• [Records supplied]:
▬▬▬
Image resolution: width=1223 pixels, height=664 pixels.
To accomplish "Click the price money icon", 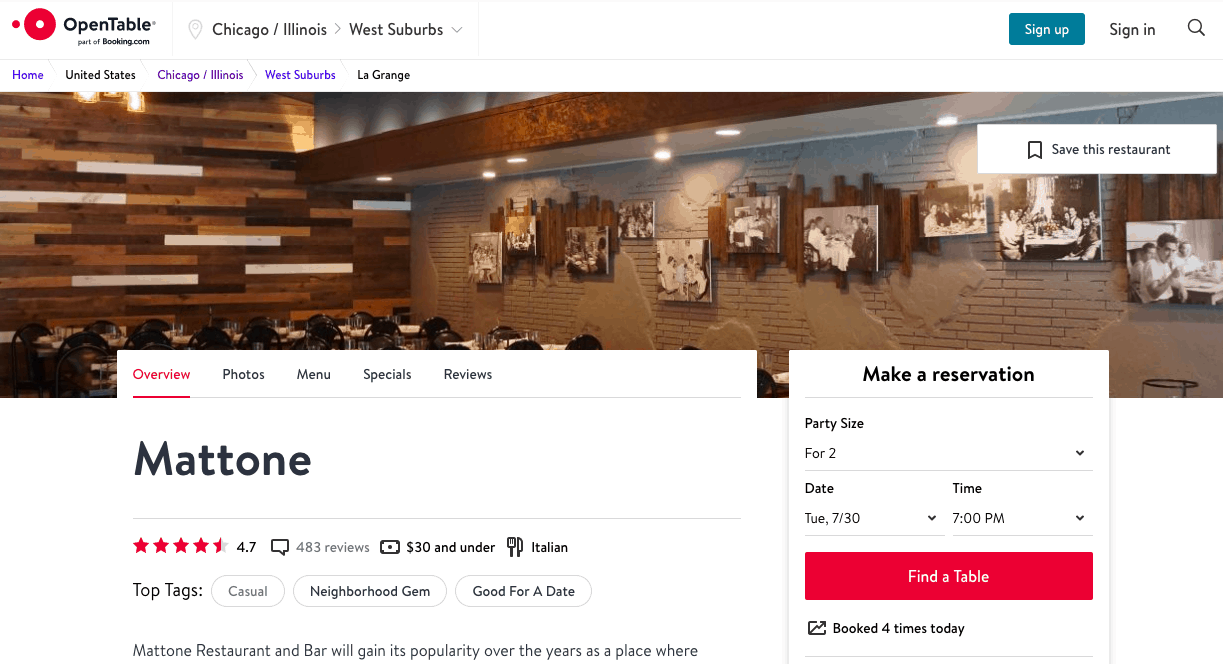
▬▬▬
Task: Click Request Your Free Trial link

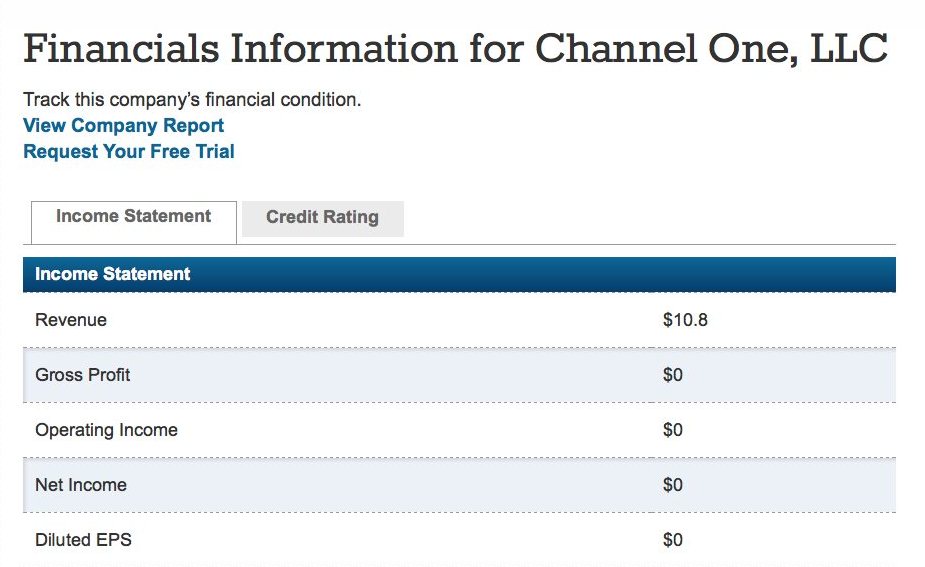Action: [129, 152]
▬▬▬
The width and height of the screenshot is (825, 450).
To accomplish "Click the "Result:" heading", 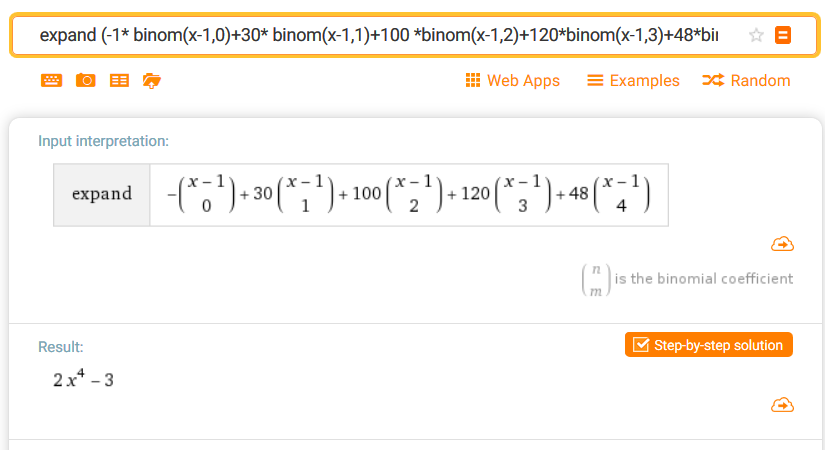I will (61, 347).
▬▬▬
• [What you will do]: The response consists of the lines above that contain "width".

• [Answer below]:
Image resolution: width=1223 pixels, height=664 pixels.
The width and height of the screenshot is (825, 450).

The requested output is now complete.